Records from a data source:
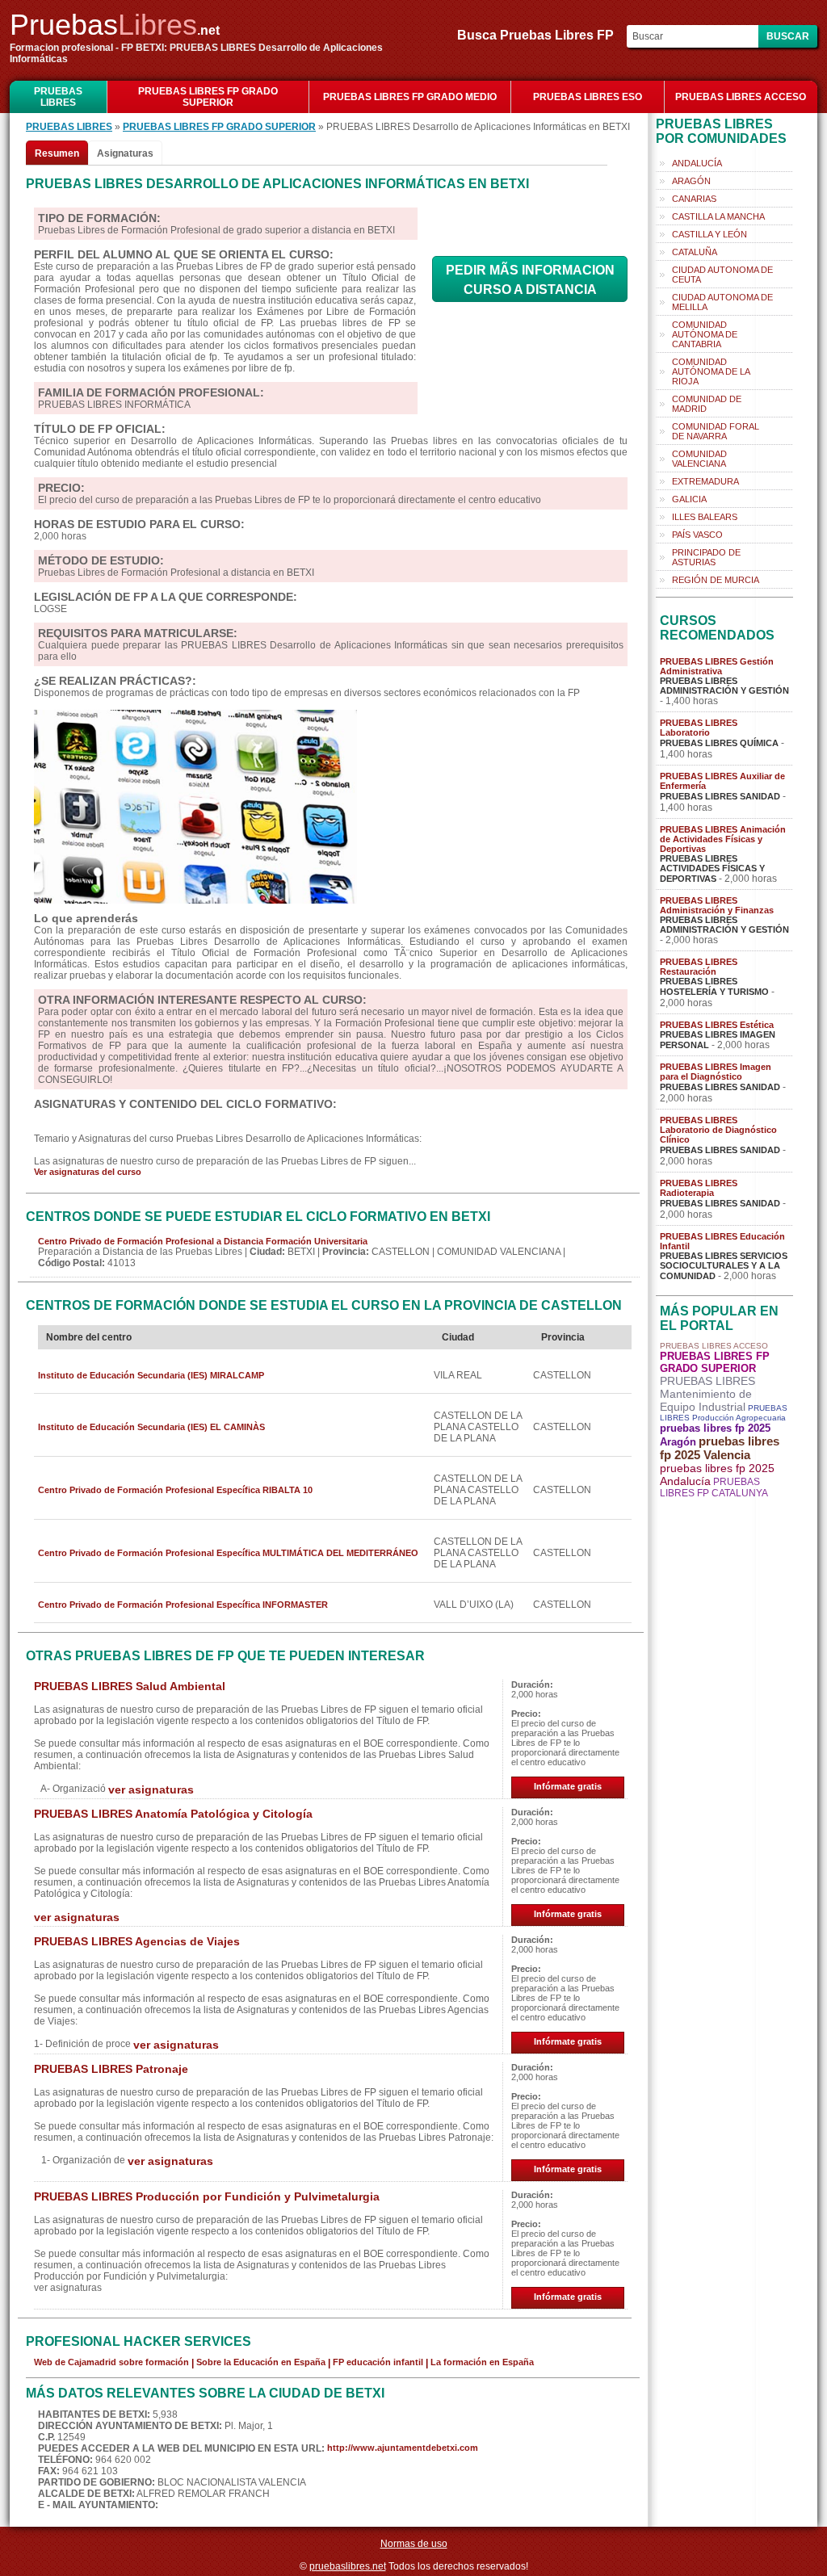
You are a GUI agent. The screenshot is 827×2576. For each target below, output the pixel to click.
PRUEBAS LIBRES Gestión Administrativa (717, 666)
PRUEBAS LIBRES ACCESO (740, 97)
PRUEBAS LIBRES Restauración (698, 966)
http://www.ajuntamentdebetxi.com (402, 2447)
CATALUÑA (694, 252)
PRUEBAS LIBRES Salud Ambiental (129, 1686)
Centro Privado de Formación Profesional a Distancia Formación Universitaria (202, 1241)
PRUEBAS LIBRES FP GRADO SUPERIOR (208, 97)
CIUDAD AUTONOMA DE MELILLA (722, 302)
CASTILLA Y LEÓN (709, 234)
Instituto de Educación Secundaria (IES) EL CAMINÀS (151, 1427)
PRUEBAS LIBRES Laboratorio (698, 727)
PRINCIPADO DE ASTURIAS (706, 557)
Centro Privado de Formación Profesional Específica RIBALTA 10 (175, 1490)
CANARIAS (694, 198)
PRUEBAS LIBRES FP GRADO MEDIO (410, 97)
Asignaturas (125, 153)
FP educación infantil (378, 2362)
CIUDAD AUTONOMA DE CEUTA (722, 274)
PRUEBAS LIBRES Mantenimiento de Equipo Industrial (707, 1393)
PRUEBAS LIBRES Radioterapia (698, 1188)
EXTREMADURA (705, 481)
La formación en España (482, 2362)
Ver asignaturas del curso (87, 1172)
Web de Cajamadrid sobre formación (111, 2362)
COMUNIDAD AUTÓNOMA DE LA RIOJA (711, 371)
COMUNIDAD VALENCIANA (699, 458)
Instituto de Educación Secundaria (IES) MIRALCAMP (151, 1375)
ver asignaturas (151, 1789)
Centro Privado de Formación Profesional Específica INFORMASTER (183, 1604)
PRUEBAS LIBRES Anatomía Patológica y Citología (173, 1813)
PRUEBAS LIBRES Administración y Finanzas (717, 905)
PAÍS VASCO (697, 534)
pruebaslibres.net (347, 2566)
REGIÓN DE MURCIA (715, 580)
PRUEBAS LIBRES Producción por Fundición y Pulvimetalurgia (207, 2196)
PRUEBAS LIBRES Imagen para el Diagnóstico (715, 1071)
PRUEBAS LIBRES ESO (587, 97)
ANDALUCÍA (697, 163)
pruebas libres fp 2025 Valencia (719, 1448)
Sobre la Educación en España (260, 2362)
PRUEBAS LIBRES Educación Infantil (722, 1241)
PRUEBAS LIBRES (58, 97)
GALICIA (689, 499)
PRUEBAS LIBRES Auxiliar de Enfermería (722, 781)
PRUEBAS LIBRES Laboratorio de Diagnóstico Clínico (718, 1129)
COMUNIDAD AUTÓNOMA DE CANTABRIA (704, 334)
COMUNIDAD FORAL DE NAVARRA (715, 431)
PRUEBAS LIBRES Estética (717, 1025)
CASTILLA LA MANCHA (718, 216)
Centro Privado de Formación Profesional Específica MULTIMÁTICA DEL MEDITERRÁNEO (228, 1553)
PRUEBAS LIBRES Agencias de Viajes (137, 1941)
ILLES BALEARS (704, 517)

Exercise instructions — Which lines above include the string "AUTÓNOMA"? Show them.

Exercise response —
COMUNIDAD AUTÓNOMA DE LA RIOJA (711, 371)
COMUNIDAD AUTÓNOMA DE CANTABRIA (704, 334)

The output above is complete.